Sunset Covenant Church had a pair of headaches last summer.
A burglar broke in and robbed the church, but the church had no inventory of its assets. So no one knew exactly what was missing.
Jelani Greenidge—co-pastor of the Portland, Oregon, congregation—had to sit down and make a list for their insurance company. Thankfully, it was short, he says. “I just know what’s in our storage closet and who uses what,” he says.
A laptop, a bass guitar, and some petty cash were missing, and the door had been busted in.
Many churches—especially smaller congregations—are in the same boat, says Brian Gleason, senior risk manager for GuideOne Insurance. They don’t have any kind of inventory of their assets, and if there’s a break-in or other loss at church, they’d be scrambling.
“If the church burned to the ground, all we have is a smoking pile of ash,” he says. “There is no way to identify exactly what all was in there. So the insurance company is going to ask for some kind of documentation.”

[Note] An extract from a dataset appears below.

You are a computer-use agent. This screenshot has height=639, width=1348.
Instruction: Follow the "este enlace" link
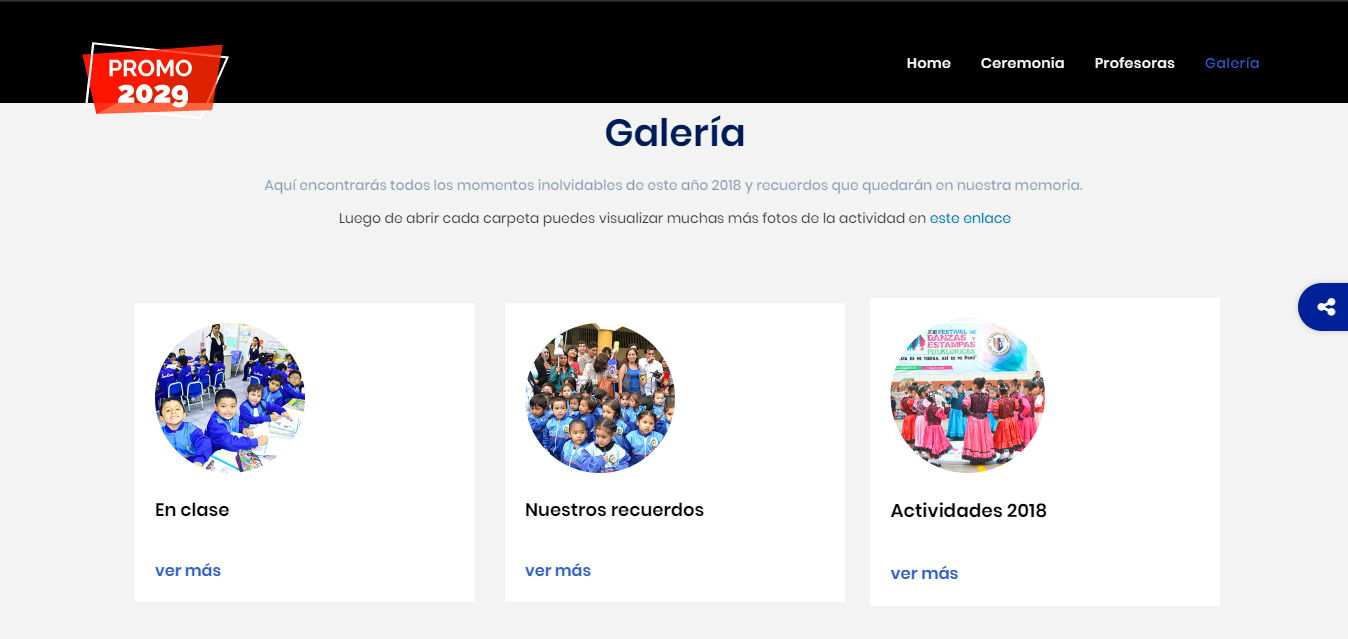tap(970, 218)
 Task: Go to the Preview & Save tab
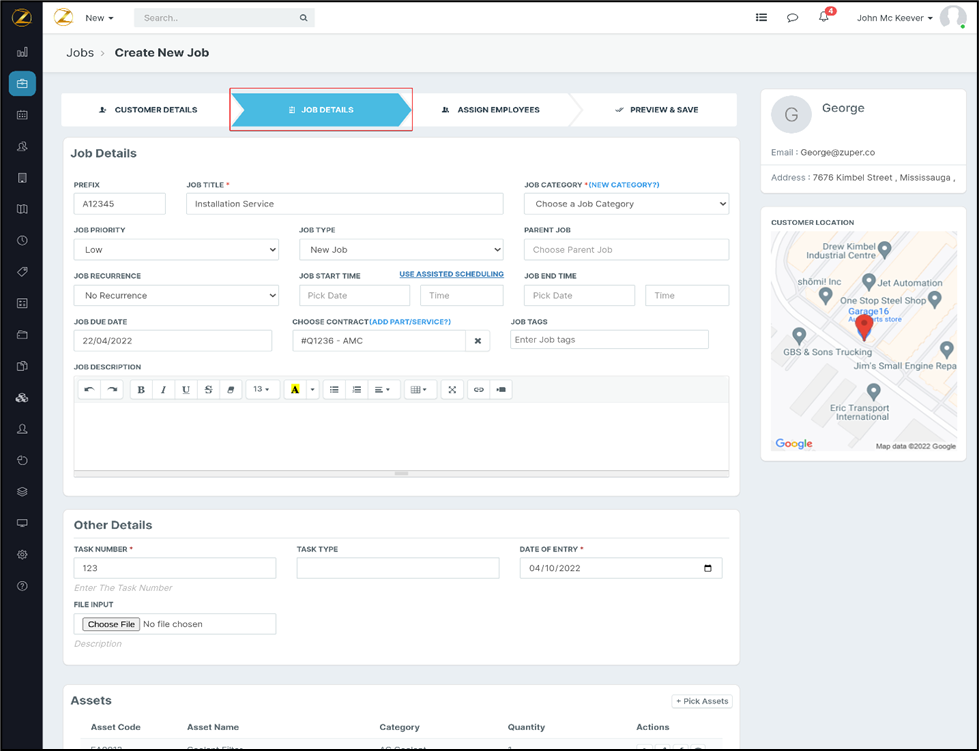pyautogui.click(x=656, y=110)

Still, churches are in luck these days, says Gleason. Modern technology—especially cell phones and video cameras—makes it easy for even the smallest congregations to keep track of their inventory.
Start with the big picture
Even a small congregation has a lot of stuff. And much of it is valuable, says Tom Lichtenberger, assistant vice president at the church insurance company Brotherhood Mutual.
He encourages churches to keep some kind of inventory—in part because they don’t always know how much they own.